Li Xin, Pei Wenjie, Wang Yaowei, He Zhenyu, Lu Huchuan, Yang Ming-Hsuan
IEEE Trans Neural Netw Learn Syst. 2024 Jul;35(7):9186-9197. doi: 10.1109/TNNLS.2022.3231537. Epub 2024 Jul 10.
While deep-learning-based tracking methods have achieved substantial progress, they entail large-scale and high-quality annotated data for sufficient training. To eliminate expensive and exhaustive annotation, we study self-supervised (SS) learning for visual tracking. In this work, we develop the crop-transform-paste operation, which is able to synthesize sufficient training data by simulating various appearance variations during tracking, including appearance variations of objects and background interference. Since the target state is known in all synthesized data, existing deep trackers can be trained in routine ways using the synthesized data without human annotation. The proposed target-aware data-synthesis method adapts existing tracking approaches within a SS learning framework without algorithmic changes. Thus, the proposed SS learning mechanism can be seamlessly integrated into existing tracking frameworks to perform training. Extensive experiments show that our method: 1) achieves favorable performance against supervised (Su) learning schemes under the cases with limited annotations; 2) helps deal with various tracking challenges such as object deformation, occlusion (OCC), or background clutter (BC) due to its manipulability; 3) performs favorably against the state-of-the-art unsupervised tracking methods; and 4) boosts the performance of various state-of-the-art Su learning frameworks, including SiamRPN++, DiMP, and TransT.

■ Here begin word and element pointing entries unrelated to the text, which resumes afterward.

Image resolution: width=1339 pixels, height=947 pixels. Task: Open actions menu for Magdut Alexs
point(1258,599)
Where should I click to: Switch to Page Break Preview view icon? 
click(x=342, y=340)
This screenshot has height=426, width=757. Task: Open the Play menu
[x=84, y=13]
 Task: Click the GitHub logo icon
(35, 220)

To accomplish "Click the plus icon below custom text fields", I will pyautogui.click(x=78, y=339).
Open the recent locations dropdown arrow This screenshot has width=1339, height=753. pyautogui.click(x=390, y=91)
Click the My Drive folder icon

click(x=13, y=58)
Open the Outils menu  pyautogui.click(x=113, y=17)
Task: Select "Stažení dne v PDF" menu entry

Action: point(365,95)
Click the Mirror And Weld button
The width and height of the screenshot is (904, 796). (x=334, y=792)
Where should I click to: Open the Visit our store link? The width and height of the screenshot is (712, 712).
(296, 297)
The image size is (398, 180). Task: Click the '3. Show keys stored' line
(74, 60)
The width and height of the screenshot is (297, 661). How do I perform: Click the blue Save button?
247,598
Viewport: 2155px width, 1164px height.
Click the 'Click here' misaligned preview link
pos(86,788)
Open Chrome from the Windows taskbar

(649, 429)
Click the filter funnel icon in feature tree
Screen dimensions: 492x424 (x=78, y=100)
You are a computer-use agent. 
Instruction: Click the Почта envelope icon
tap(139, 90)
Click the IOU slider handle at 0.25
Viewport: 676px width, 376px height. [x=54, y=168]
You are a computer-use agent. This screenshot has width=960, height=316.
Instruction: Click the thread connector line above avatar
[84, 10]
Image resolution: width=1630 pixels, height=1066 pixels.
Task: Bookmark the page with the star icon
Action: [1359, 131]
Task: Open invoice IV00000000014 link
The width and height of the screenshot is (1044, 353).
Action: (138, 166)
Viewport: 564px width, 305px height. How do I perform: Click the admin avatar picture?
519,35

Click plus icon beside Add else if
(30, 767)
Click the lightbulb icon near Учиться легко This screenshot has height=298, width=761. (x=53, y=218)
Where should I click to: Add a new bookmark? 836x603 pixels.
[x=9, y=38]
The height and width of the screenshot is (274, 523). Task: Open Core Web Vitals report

虽然基于深度学习的跟踪方法已经取得了显著进展,但它们需要大规模高质量的标注数据来进行充分训练。为了消除昂贵且详尽的标注,我们研究用于视觉跟踪的自监督(SS)学习。在这项工作中,我们开发了裁剪-变换-粘贴操作,该操作能够通过模拟跟踪过程中的各种外观变化来合成足够的训练数据,包括物体的外观变化和背景干扰。由于在所有合成数据中目标状态都是已知的,现有的深度跟踪器可以使用合成数据以常规方式进行训练,无需人工标注。所提出的目标感知数据合成方法在不改变算法的情况下,在SS学习框架内适配现有的跟踪方法。因此,所提出的SS学习机制可以无缝集成到现有的跟踪框架中进行训练。大量实验表明,我们的方法:1)在标注有限的情况下,相对于有监督(Su)学习方案取得了良好的性能;2)由于其可操作性,有助于应对各种跟踪挑战,如物体变形、遮挡(OCC)或背景杂乱(BC);3)相对于当前最先进的无监督跟踪方法表现良好;4)提升了包括SiamRPN++、DiMP和TransT在内的各种当前最先进的Su学习框架的性能。